The convention for declaring an API within a python library is to add all classes/functions/names that should be exposed into an __all__-list of the topmost __init__.py. It doesn't do that many useful things, its main purpose nowadays is a symbolic "please use this and nothing else". Yours would probably look somewhat like this:

urdu/urdu/__init__.py

from urdu.stemmer import Foo, Bar, Baz
__all__ = [Foo, Bar, Baz]

To emphasize the point, you can also give all definitions within stemmerUtil.py an underscore before their name, e.g. def privateFunc(): ... becomes def _privateFunc(): ...


But you can also just hide the code from the interpreter by making it a resource instead of a module within the package and loading it dynamically. This is a hack, and probably a bad idea, but it is technically possible.

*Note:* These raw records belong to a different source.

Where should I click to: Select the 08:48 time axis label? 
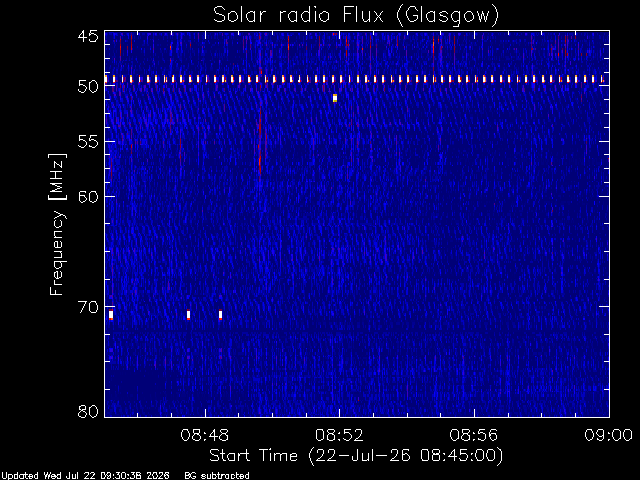pos(204,435)
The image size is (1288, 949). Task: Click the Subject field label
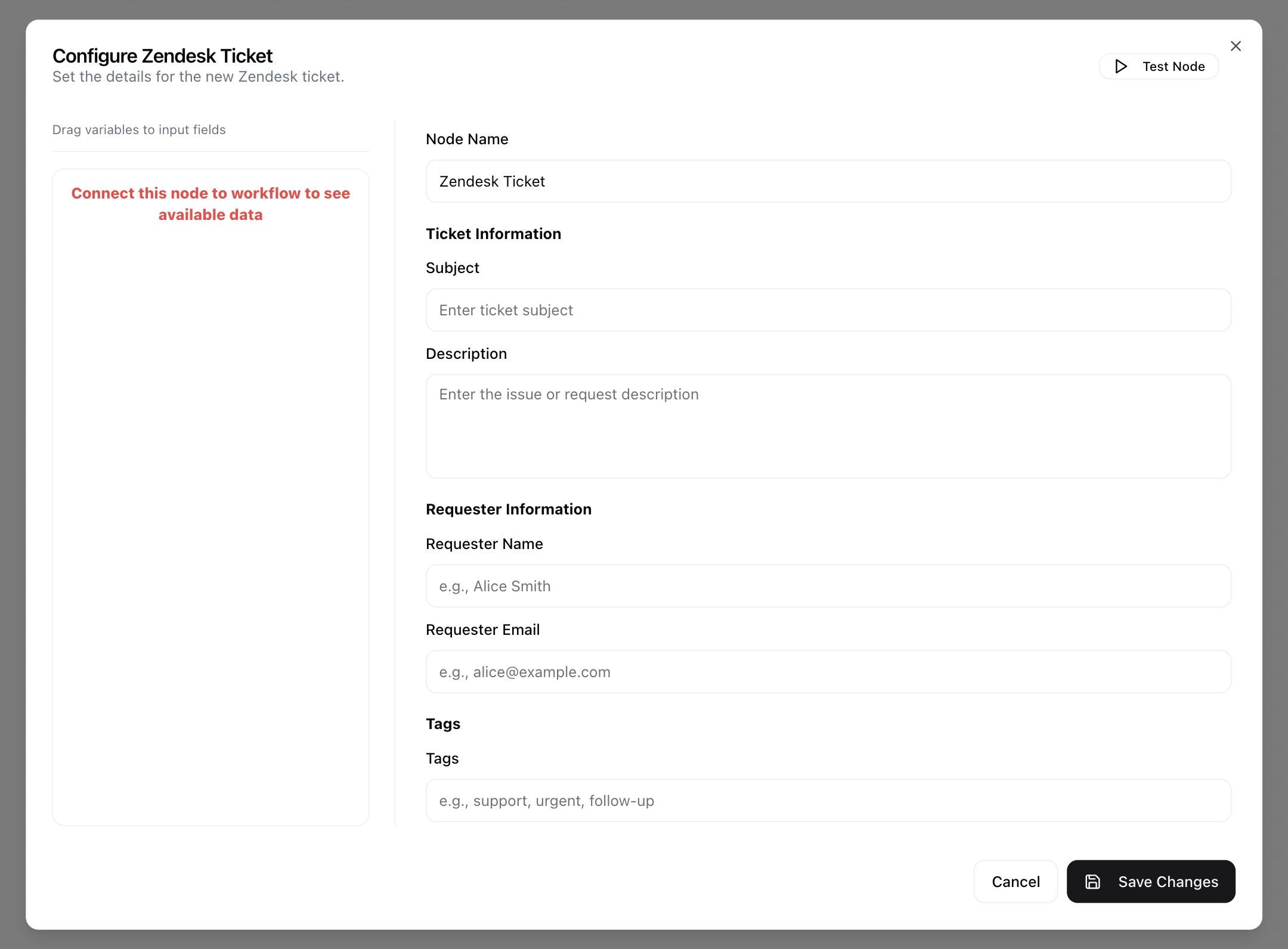click(x=452, y=268)
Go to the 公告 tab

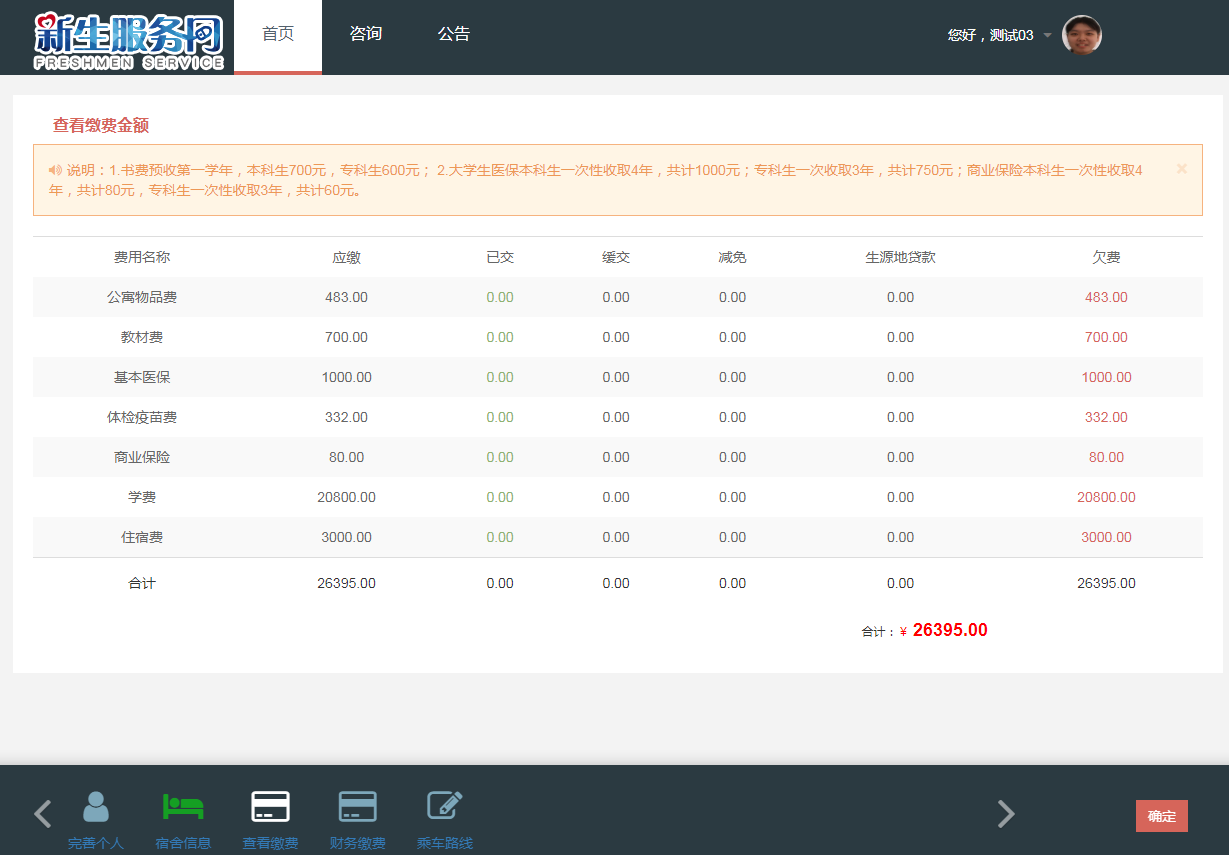coord(454,34)
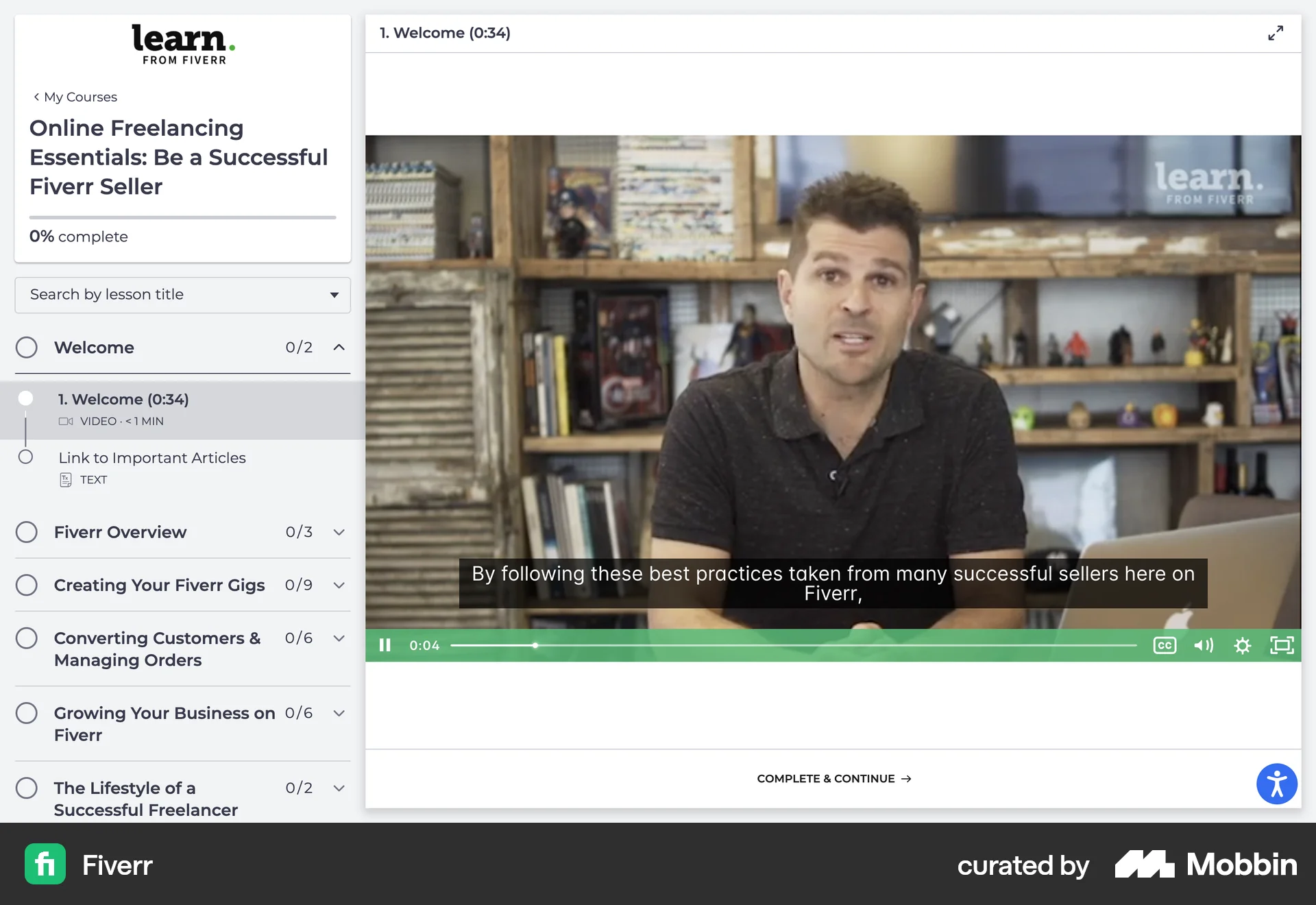Expand the Creating Your Fiverr Gigs section

tap(339, 585)
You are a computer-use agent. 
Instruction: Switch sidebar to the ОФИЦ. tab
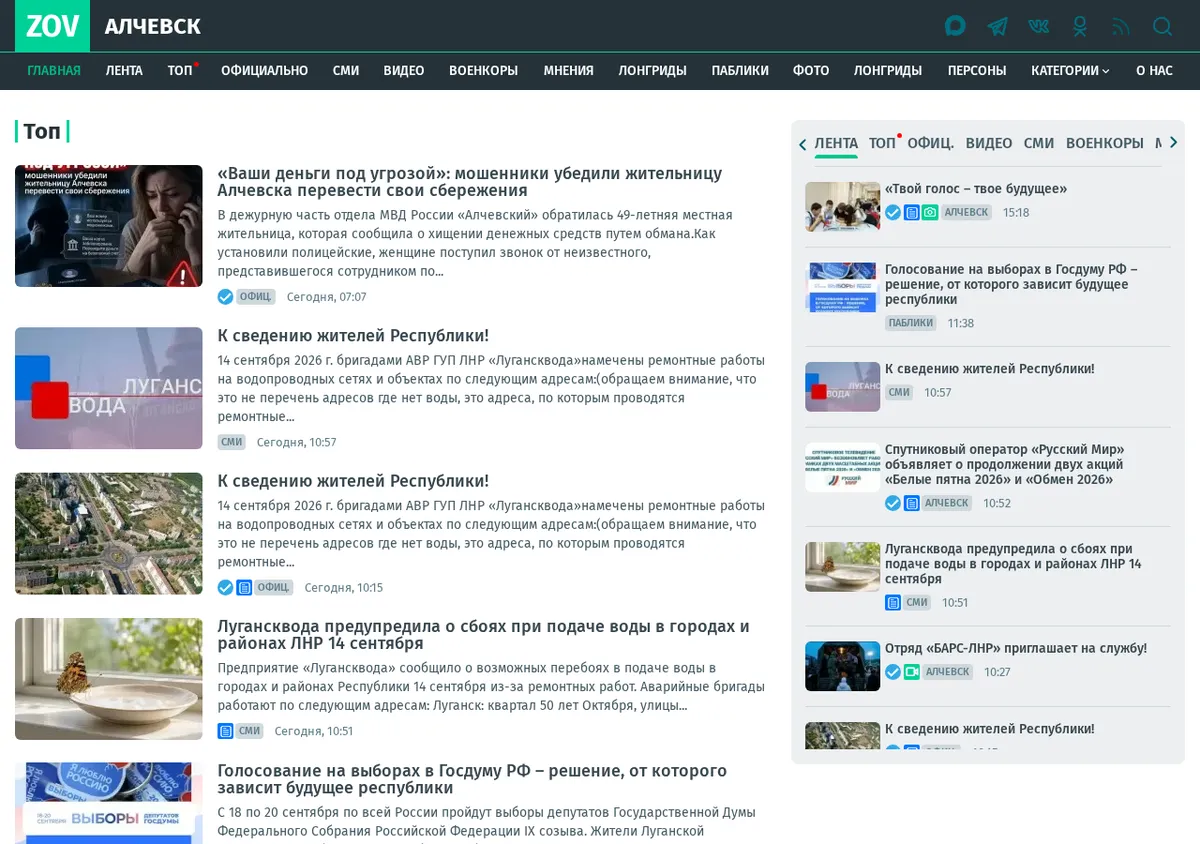point(931,143)
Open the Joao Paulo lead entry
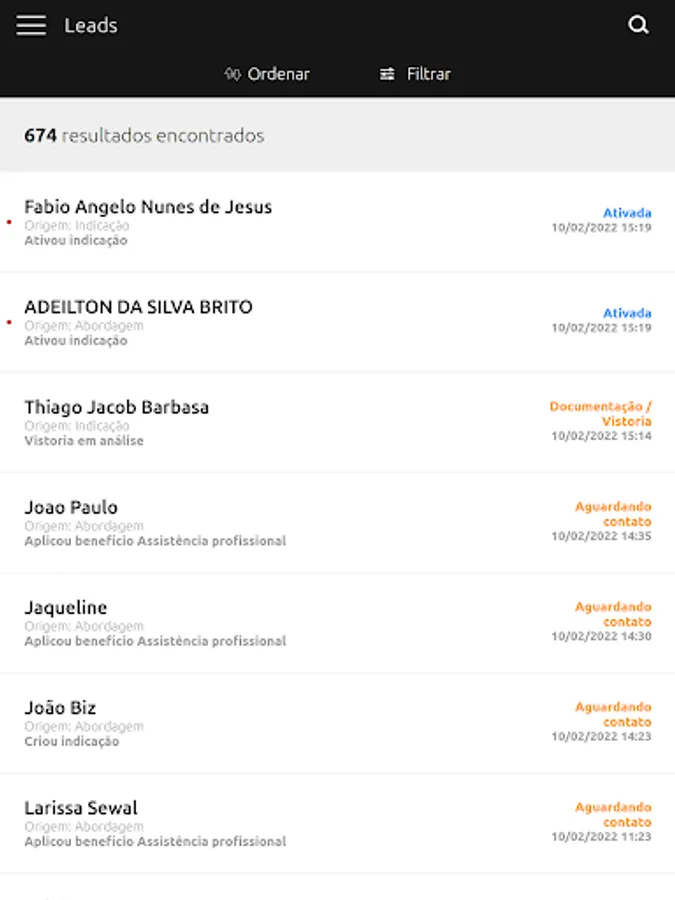The width and height of the screenshot is (675, 900). tap(338, 522)
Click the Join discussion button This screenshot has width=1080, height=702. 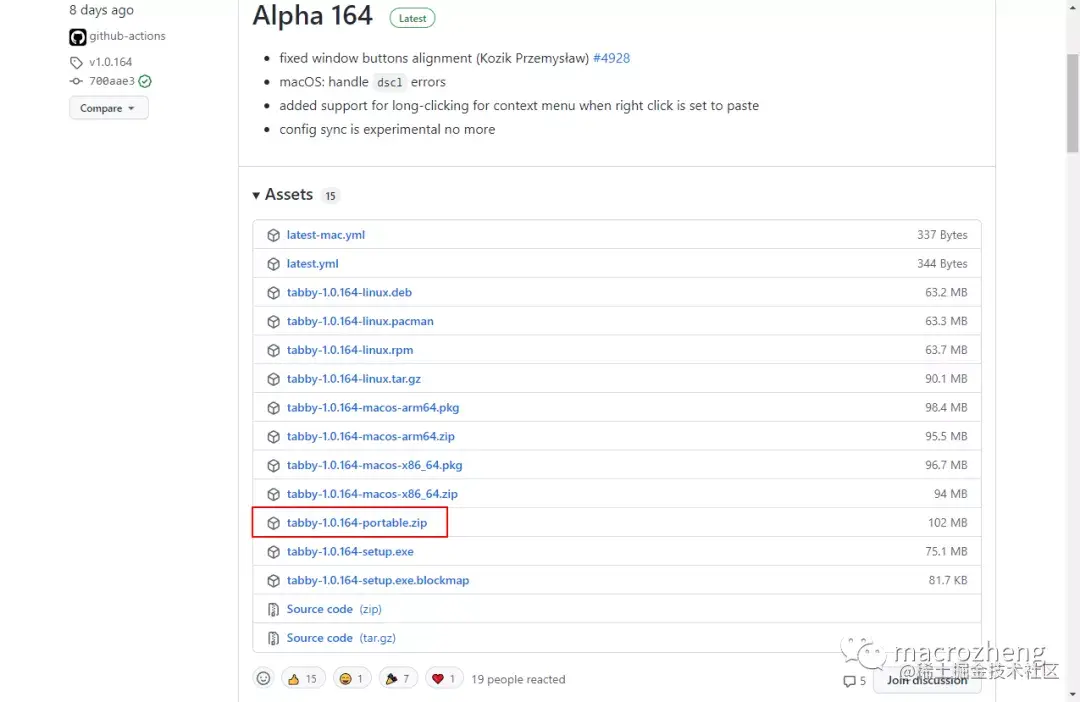(926, 679)
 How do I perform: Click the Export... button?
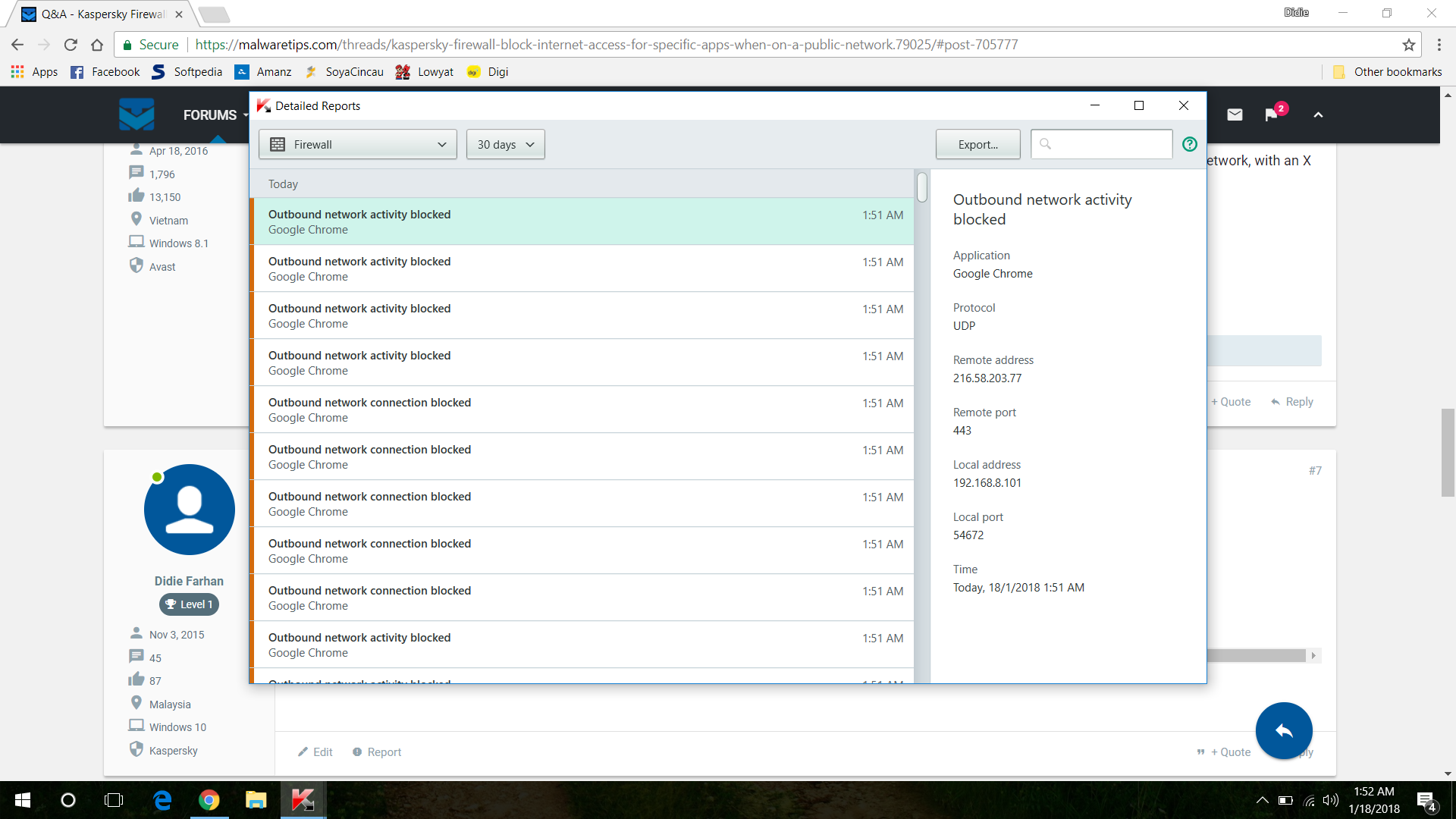[x=977, y=144]
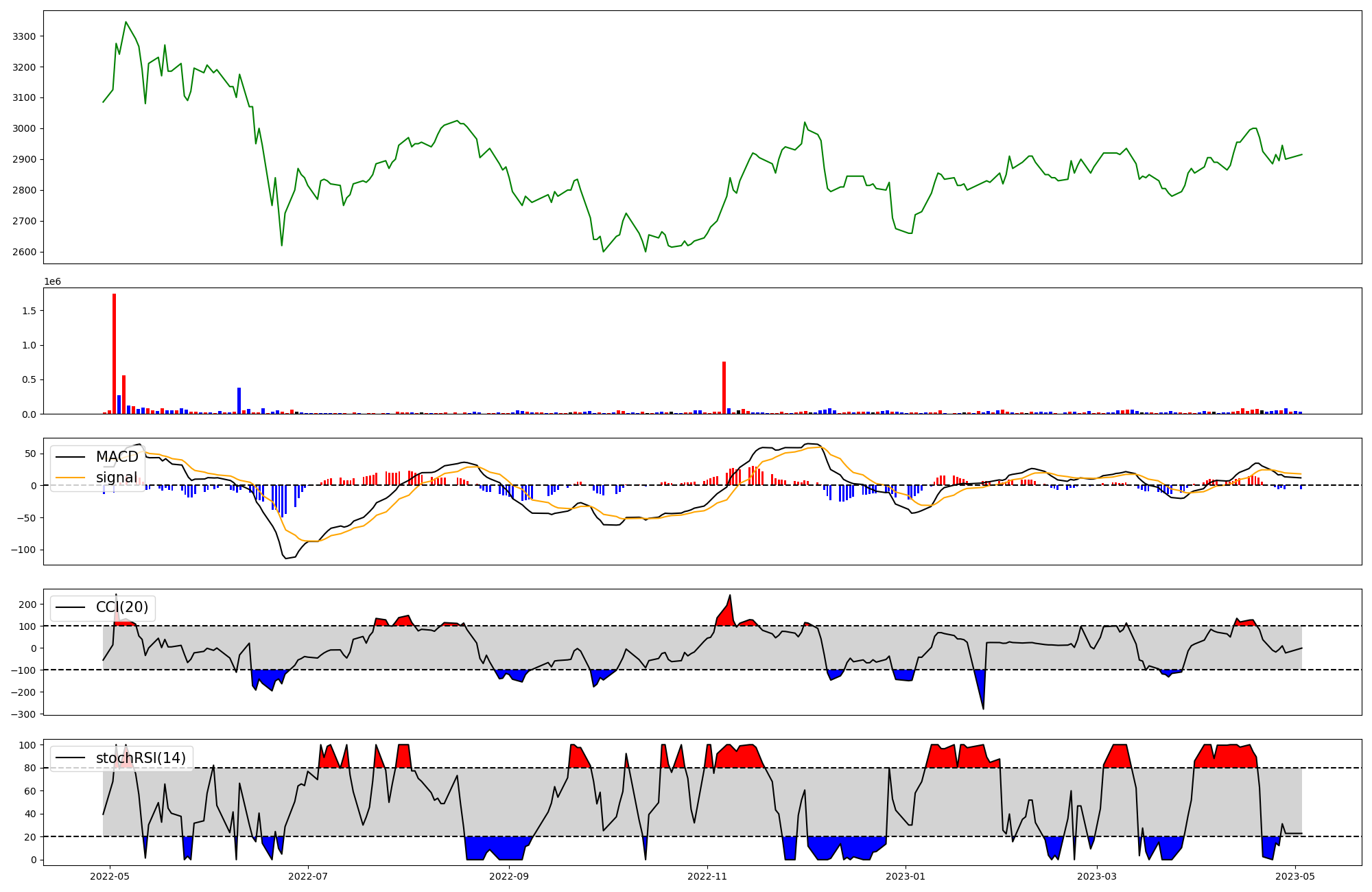
Task: Click the November 2022 red volume spike
Action: coord(724,388)
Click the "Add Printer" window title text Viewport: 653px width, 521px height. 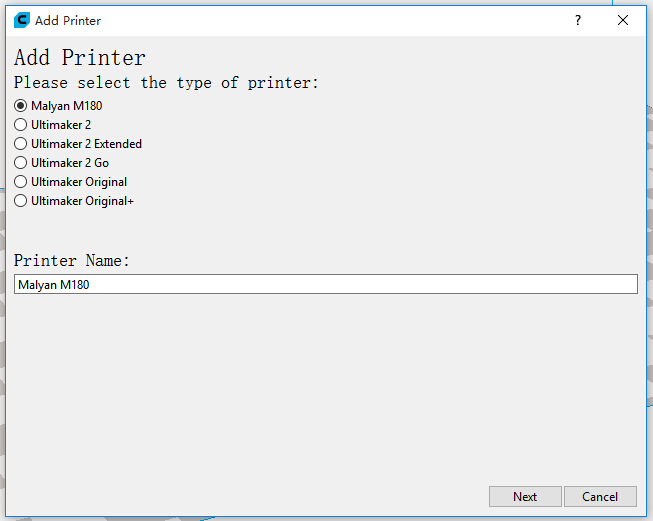pyautogui.click(x=68, y=20)
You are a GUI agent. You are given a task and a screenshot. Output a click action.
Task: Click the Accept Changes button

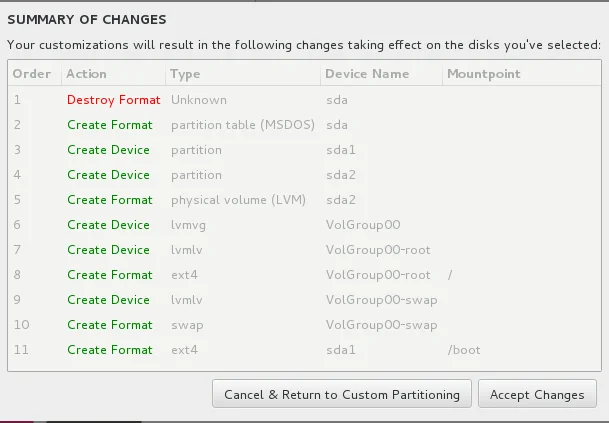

First, you rename stemmerUtil.py to just stemmerUtil - now it is no longer a python module and can't be imported with the import keyword. Next, update this line in stemmer.py

import stemmerUtil

with

import importlib.util
import importlib.resources  
# in python3.7 and lower, this is importlib_resources and needs to be installed first


stemmer_util_spec = importlib.util.spec_from_loader("stemmerUtil", loader=None)
stemmerUtil = importlib.util.module_from_spec(stemmer_util_spec)

with importlib.resources.path("urdu", "stemmerUtil") as stemmer_util_path:
    with open(stemmer_util_path) as stemmer_util_file:
        stemmer_util_code = stemmer_util_file.read()
exec(stemmer_util_code, stemmerUtil.__dict__)

After running this code, you can use the stemmerUtil module as if you had imported it, but it is invisible to anyone who installed your package - unless they run this exact code as well.

But as I said, if you just want to communicate to your users which part of your package is the public API, the first solution is vastly preferable.